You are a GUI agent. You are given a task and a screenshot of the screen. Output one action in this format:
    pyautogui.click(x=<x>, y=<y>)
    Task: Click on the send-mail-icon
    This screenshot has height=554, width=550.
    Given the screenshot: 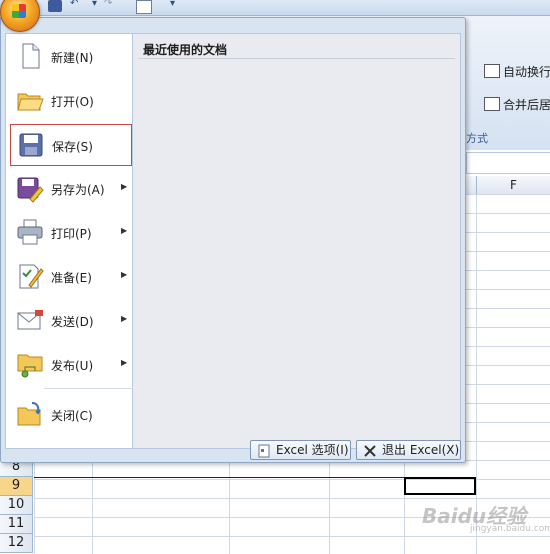 What is the action you would take?
    pyautogui.click(x=30, y=320)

____

#### What you will do
Retype the items from their first line through the line containing "This screenshot has", keeping every character the same.

#### Answer below
You are a GUI agent. You are given a task and a screenshot of the screen. Output one action in this format:
    pyautogui.click(x=<x>, y=<y>)
    Task: Click on the send-mail-icon
    This screenshot has height=554, width=550.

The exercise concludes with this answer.